The Saudi-led coalition in Yemen is poised to start an offensive to take port Hodeida from Houthi control, a move which would cripple northern Yemen's already dwindling food supplies. Meanwhile, Al-Qaeda continues to thwart the US-anti-terrorist strategy in the country's southeast, while in the north the terror group is flourishing in the absence of effective government. Yemeni President Hadi is only nominally in control of Yemen, while Houthis, Al-Qaeda, Saudi Arabia, United Arab Emirates and the Southern Movement control different parts of the country.

In Libya, though the As-Sirraj government and the Libyan National Army headed by Haftar Al-Khalifa have agreed to hold elections, the situation in Libya is exacerbating. Haftar's forces have surrounded the city of Derna - Derna being a city like Iraq's Fallujah: a city that even in the days of the dictator was hard to control.

Meanwhile, the situation in Libya's Tripolitania is made tense by the growing rift between the Sirraj government and the militias in control of various parts of the region. It may be that the coming elections will force any legitimate government out of Tripolitania altogether and propel the militias into effective control, much as the Syrian Opposition has tried to do in Syria's Idlib. But, like Syria's opposition forces, the Libyan Shura councils and militias have links to groups as extreme as Al-Qaeda and ISIS - and, with the Syrian conflict winding down, many Islamists will continue to see Libya as the ultimate destination for establishing Shariah and waging jihad.

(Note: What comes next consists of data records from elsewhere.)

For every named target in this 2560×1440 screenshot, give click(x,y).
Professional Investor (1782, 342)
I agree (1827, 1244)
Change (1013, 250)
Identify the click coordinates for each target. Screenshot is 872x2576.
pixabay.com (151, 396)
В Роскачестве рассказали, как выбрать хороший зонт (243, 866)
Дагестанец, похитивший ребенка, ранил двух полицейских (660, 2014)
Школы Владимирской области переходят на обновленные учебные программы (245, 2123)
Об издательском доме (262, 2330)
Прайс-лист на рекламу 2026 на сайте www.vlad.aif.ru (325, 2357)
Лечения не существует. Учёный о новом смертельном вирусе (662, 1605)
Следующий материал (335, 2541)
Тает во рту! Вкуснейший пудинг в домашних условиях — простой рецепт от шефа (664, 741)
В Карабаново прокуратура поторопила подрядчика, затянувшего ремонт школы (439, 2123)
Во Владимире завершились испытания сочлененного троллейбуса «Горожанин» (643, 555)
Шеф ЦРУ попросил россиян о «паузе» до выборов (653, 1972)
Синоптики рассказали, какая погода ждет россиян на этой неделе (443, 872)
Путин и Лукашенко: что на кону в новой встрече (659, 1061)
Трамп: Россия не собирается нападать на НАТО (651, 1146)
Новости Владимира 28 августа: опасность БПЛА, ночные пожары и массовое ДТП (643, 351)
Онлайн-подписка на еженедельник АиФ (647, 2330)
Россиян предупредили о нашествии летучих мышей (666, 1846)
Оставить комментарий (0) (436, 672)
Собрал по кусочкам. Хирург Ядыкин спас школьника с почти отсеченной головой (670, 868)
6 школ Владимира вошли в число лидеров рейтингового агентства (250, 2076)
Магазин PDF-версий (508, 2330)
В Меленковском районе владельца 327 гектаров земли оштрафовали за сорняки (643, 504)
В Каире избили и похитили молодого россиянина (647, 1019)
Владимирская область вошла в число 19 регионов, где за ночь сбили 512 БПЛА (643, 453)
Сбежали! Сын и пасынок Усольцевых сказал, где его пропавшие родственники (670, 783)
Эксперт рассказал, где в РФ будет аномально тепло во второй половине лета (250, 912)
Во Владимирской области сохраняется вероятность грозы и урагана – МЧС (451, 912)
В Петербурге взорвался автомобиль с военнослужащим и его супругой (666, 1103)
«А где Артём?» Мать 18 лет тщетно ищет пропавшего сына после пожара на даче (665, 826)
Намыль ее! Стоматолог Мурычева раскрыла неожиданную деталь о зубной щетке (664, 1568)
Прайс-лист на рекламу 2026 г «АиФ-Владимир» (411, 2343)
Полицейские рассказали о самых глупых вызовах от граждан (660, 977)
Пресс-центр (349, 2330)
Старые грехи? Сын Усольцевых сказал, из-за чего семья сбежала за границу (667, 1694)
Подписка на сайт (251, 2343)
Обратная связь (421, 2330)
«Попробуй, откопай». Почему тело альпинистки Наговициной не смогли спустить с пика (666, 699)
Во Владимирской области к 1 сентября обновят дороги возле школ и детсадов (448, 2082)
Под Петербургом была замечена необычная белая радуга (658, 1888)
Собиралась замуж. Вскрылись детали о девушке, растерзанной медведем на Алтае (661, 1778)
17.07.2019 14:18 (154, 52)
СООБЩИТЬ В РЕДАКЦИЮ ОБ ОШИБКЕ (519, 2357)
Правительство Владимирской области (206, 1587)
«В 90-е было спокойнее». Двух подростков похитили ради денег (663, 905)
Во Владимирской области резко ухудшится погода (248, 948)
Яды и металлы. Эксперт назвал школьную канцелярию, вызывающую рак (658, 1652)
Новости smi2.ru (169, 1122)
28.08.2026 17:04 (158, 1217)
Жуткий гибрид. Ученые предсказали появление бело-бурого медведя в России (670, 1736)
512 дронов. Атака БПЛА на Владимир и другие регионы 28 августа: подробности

If such regional explosion in north-western Libya were not troubling enough, the conflict in the country's south is threatening to create space in which ISIS may rise in Libya for a third time. After being defeated in the cities Derna and Sirte, ISIS has fled to the south of the country and largely fallen silent. But the resentment of African Libyans in the south against their Arab counterparts in the north may be exactly the sort of thing ISIS needs to make a comeback in the country.

Though this in itself may be troubling, more troubling still is that the tribes in southern Libya are linked to other tribes across the region, such as in northern Chad, northeastern Niger and northwestern Sudan. Should ISIS succeed in winning the protection of tribes in the south of Libya, this protection would spread and ignite a regional explosion - one which would mean that ISIS would once again be breaking borders, this time between Libya, Chad and Niger, with assistance from terror groups Boko Haram and Ash-Shabab.

As Iraq and Syria continue to recover from years and years of war, Libya and Yemen continue to worsen. The instability in the region is not gone - it has only shifted.